Tucked on an unassuming sidestreet in Aoyama, Esaki’s basement location makes the restaurant a hard-yet-good-find. And with Esaki being on its second year on the Michelin 3 stars list, it sure is one good, if not great, find!

The chef and his apprentice.  Oh how I envy the apprentice! I wonder what it takes to be one.

We had our reservation for lunch. Esaki has only one 6-course menu for lunch and it was at 5250yen – which I think makes Esaki the most affordable among the Michelin Tokyo 3 stars list, at least for lunch (dinner menu is around ~20k or more). Their ume shu is certainly not cheap though, at 1000yen a glass. In other restaurants, normal price of ume shu is at 200~500yen.

the brown-sugar one (darker) that Hubby ordered tasted better albeit it was stronger

As a support to the nationwide, if not worldwide, campaign to help Tohoku recover  fast, Esaki used ingredients taken from the quake-hit regions.

First off, Sazae and Asparagus in sazae liver sauce. Sazae, a turban shellfish (that looked more like a snail) harvested in Chiba, tasted mushroom-like and a bit tough for a shellfish. The asparagus, which was from Hokkaido, was so tender yet crisp. The sazae liver sauce has a really curious alternating taste – bitter, salty, sweet. It was so delectable though that you’d find yourself spooning the sauce when you’ve already eaten the meat and veggies. 

Mushroom and veggies. The mushroom came from Fukushima. I love the yam sauce with the mushroom. It was slimy yes, with just a very slight hint of saltiness. The one in the apex of the triangle has a sesame and peanut sauce. It actually reminds me of the peanut sauce in the Filipino Kare-kare. The beans on the other hand means to off-set the taste of the two, I think, with it being almost bland – no flavor whatsoever.

Sashimi. Thin, almost translucent slices of hirame. Very fresh, very nice.

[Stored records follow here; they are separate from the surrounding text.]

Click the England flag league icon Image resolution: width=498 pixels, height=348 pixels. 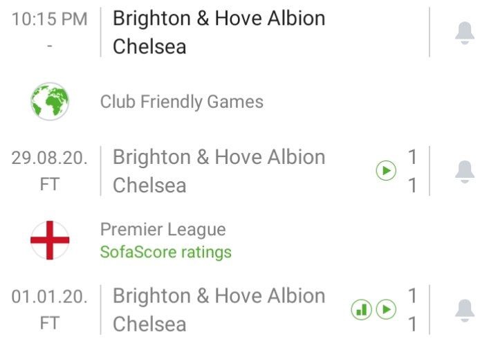pyautogui.click(x=50, y=240)
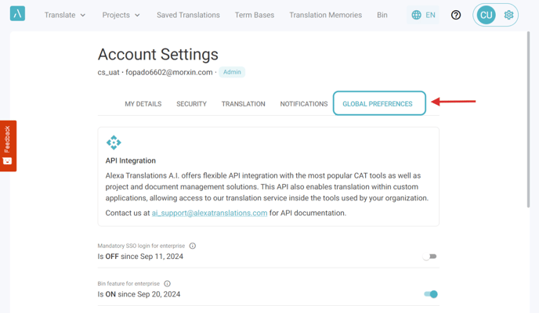539x313 pixels.
Task: Expand the Translate dropdown menu
Action: [x=64, y=15]
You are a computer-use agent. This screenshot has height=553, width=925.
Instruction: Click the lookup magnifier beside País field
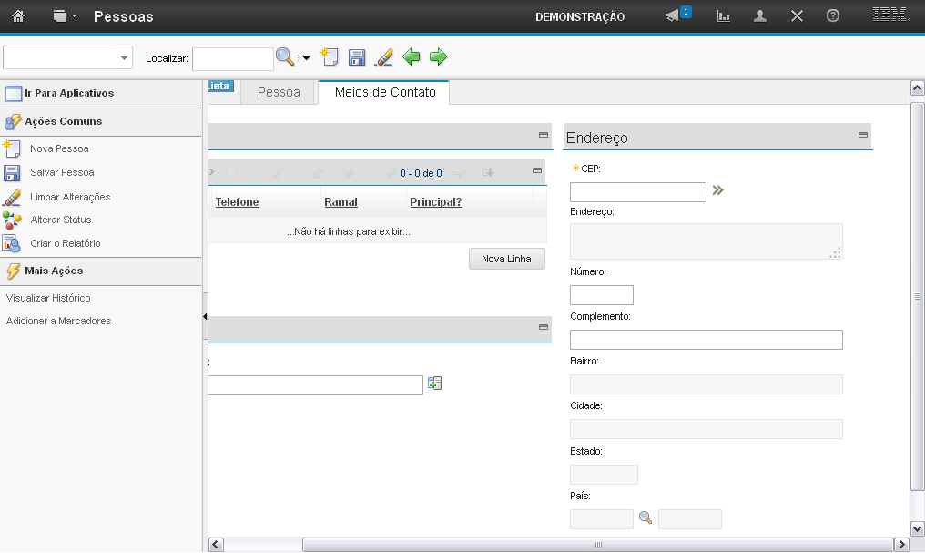pos(645,518)
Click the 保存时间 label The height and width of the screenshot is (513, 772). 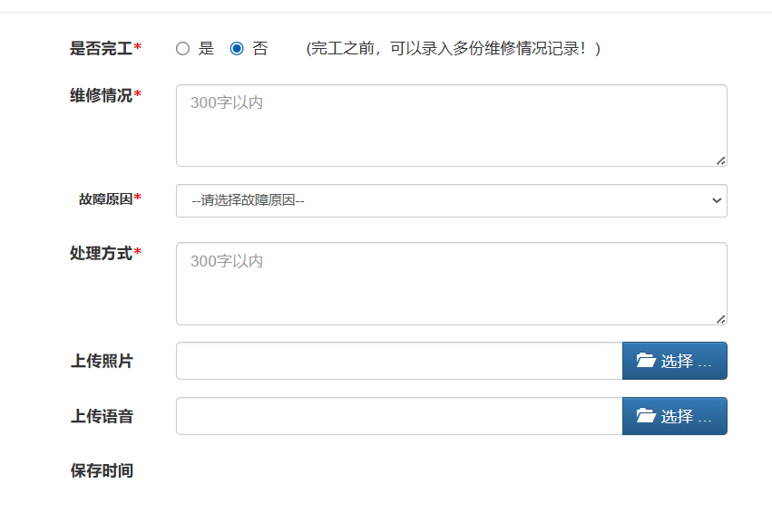(102, 470)
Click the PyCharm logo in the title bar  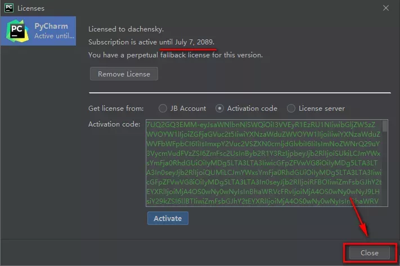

Now this one’s my favorite among the entrĂ©e. Salmon with black rice. This kind of salmon matures during autumn. So when this kind is harvested at this season when they’re still adolescents, it makes for a creamier meat that’s almost boneless (I certainly didn’t see nor felt any bone on the one served me). The salmon was fried perfectly, no fishy taste and smell at all in that I even ate the skin when normally I always keep the skin at the side of my plate, uneaten. The black rice was curiously crunchy and sticky. Fatsia sprout (taranome) tempura was also added in. The whole lot is sprinkled with salt that was extracted from the bottom of a hot spring. Very very nice.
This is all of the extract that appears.